In a second round of testing with consumers, Delta’s upgraded packaging drew rave reviews. Besides consumers, Delta sought the expertise of retailers and trade buyers. “We solicited feedback from our major retailers and kept them in the loop from the start of the project. Retailers and plumbing contractors told us that they wanted better organization of the products inside the box,” recalls Burkman.

Customers wanted to help keep parts from damage, even though Delta didn’t have any major damage complaints, she adds. “They also wanted to be able to better identify products and make sure there weren’t wrong or missing parts.”

To address those important issues, Burkman says, “we made huge strides by putting in a thermoformed tray that nicely organizes all the products and gives the inside of the package a beautiful presentation as well.” Rather than having parts wrapped in different types of dunnage material where they couldn’t always be seen, the parts are now placed manually into cavities formed into the trays supplied by Tek Packaging Group (Huntley, IL).

Courtade says the trays are made of high-impact polystyrene, along with “a 10-percent rubber modifier in the HIPS” that helps prevent tray cracking and breaking due to the heavy product. The polystyrene gives good abrasion properties and makes the material easier to form. Courtade says Tek Packaging supplies about 20 different tray styles having different cavity configurations, with material thickness ranging between 25 mils and 50 mils.

Tek Packaging and Inland ship packaging materials to Delta Faucet plants in Greensburg, IN; Jackson, TN; and Chickasha, OK. At the plants, workers manually assemble faucet parts into the trays and load one tray into its appropriate box that they set up. Then they close the box and run it through an automated bander that applies and heat seals two plastic bands across each box. The bands help to prevent pilferage.

Banded boxes are placed three or six per master shipping case. “We used to pack 12 into a master case,” notes Courtade. “But we decided to go with smaller cases to make them easier to handle for customer distribution-center operators and retailer and wholesaler workers. A smaller case also helps us because it lets our customers stock a greater variety of our products rather than filling up all their storage space with larger case quantities.”
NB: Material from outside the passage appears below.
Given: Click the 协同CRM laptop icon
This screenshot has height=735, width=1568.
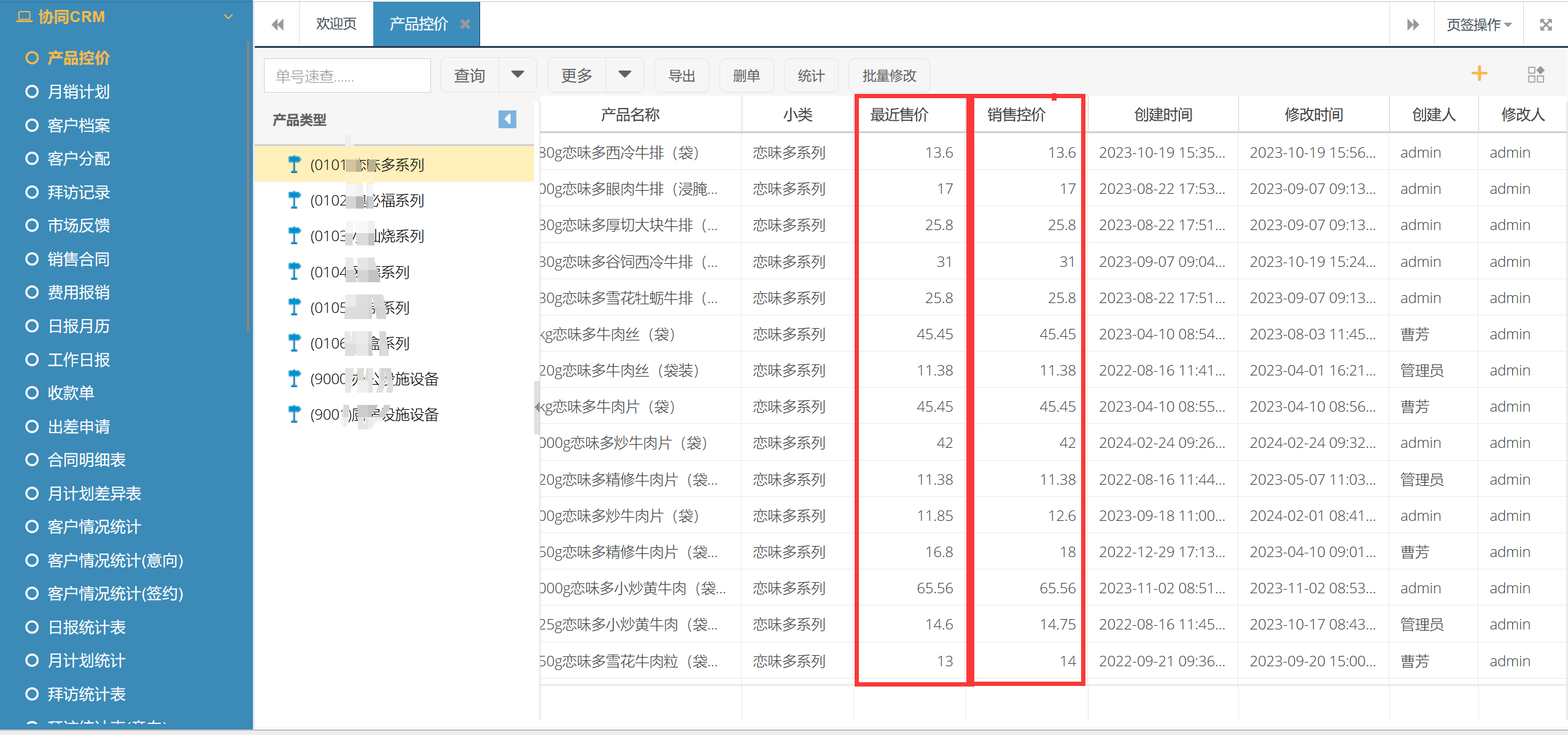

In shipping, the plants don’t send full pallet quantities of one specific model. Instead, they add boxes of whatever models are necessary to fill specific orders. Orders are stretch-wrapped for shipment either direct to customers or to the distribution centers of our customers. There’s no Delta Faucet distribution center to which these are shipped.

Cost analysis

By incorporating input from consumers, as well as retail and trade customers, Delta Faucet actually increased its packaging costs. For example, to accommodate the thermoformed tray, the company had to use larger, more expensive primary boxes. The printing upgrades also added costs.

On the other hand, “we’ve been able to reduce labor costs. Before, when we only used mailers, bags, and boxes, workers had to set up all those things,” Courtade notes. “With the thermoformed tray, there’s a place for everything to go. There’s also a better sense of protection because there’s less bumping around of products in the box throughout distribution. The new packaging also withstands more rigorous testing standards. These improvements are going to reduce overall goods returned.”

As this issue went to press, Courtade said Delta was “finalizing numbers” concerning the cost analysis of the packaging changes. Part of the equation will have to incorporate potential sales increases. The new packaging was introduced in January. Products retail at prices ranging from $50 to $200. “It’s too early to judge sales because shipments of the new faucet packaging are going out in four phases,” says Burkman. “But we are conservatively projecting three-percent additional sales in the 12 months after the rollout, which would definitely help justify our investment.”

“It’s obvious by looking at the packaging that we put a lot of effort into protecting the product,” Courtade concludes. “All of this supports our ‘Beautifully Engineered’ tagline.”